DATASET:
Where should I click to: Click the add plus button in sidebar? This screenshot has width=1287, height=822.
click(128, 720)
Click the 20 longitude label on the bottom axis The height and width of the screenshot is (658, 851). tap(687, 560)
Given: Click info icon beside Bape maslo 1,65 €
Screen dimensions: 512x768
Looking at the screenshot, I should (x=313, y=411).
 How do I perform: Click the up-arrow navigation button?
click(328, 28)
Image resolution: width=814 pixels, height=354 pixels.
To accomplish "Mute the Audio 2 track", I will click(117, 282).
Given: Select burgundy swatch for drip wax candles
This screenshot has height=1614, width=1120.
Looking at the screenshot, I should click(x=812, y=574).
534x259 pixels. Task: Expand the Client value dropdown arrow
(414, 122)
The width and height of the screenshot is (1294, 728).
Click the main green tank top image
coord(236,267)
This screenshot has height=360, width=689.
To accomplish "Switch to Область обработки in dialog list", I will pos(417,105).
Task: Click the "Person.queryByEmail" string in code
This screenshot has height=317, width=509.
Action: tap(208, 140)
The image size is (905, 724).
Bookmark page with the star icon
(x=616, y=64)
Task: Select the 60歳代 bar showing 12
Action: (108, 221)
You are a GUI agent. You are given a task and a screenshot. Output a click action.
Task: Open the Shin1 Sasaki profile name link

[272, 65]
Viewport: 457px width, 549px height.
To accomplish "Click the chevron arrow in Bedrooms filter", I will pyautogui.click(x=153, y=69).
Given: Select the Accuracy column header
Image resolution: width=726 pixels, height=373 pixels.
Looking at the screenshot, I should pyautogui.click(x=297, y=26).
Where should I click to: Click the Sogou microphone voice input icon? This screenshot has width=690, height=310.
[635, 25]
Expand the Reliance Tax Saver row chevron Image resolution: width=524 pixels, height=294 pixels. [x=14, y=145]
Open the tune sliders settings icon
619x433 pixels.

TASK INSTRUCTIONS: Please collect each line of the records above that contains the word "chevron", copying every such line in full. Case counts.

RESULT:
To accomplish "Click the chevron arrow in Bedrooms filter", I will pyautogui.click(x=153, y=69).
Expand the Reliance Tax Saver row chevron Image resolution: width=524 pixels, height=294 pixels. [x=14, y=145]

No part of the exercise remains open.